== A fazer ==
Liste, na ordem em que surgem, todas as siglas presentes no trecho sobre a reforma tributária.

== Trecho selecionado ==
———

A reforma tributária, que poderia de fato concorrer para destravar a economia, está malparada. Há duas versões, uma do Senado, outra da Câmara, aparentemente de teor semelhante, mas que têm diferenças relevantes em detalhes – que é onde mora o diabo. Já Paulo Guedes insiste em criar um tributo péssimo (a CPMF, com outro nome) para reduzir um outro ruim, ou seja, a contribuição patronal sobre salários. Ademais, o ministro Guedes é contra a PEC 45/19, que substitui a complicada e ineficiente tributação sobre o consumo por um único tributo sobre o valor adicionado, o Imposto sobre Bens e Serviços (IBS), uma das melhores propostas de reforma tributária de que se tem conhecimento, com enormes efeitos positivos sobre os investimentos e sobre a produtividade. No lugar disso, defende uma mudança pífia e com altos custos políticos, que é a criação da Contribuição Social sobre Bens e Serviços (CBS).

———

== Dados coletados ==
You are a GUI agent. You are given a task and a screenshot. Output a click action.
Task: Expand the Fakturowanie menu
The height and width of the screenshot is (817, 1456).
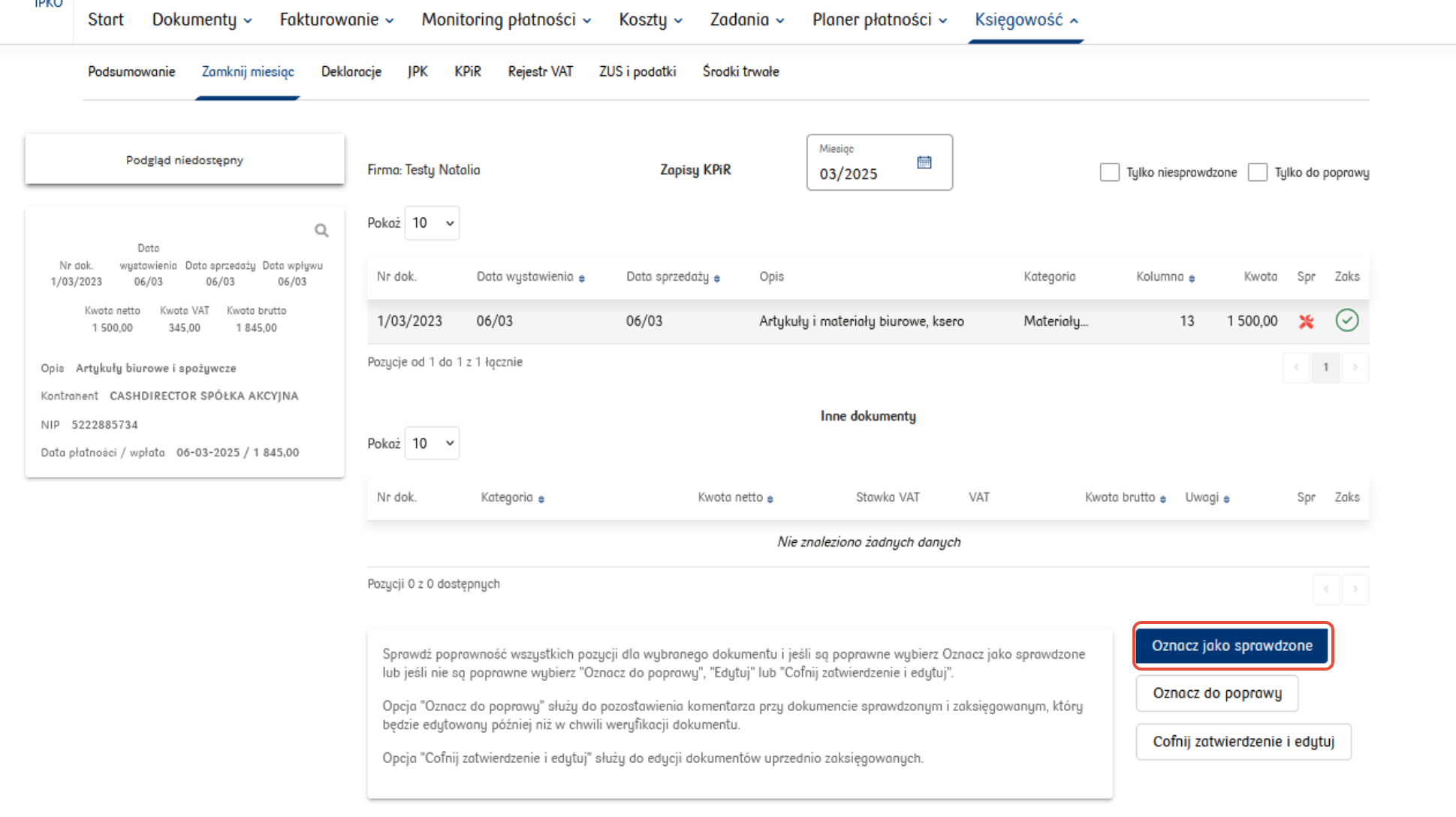336,20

———

== Resultado do exercício ==
CPMF, PEC, IBS, CBS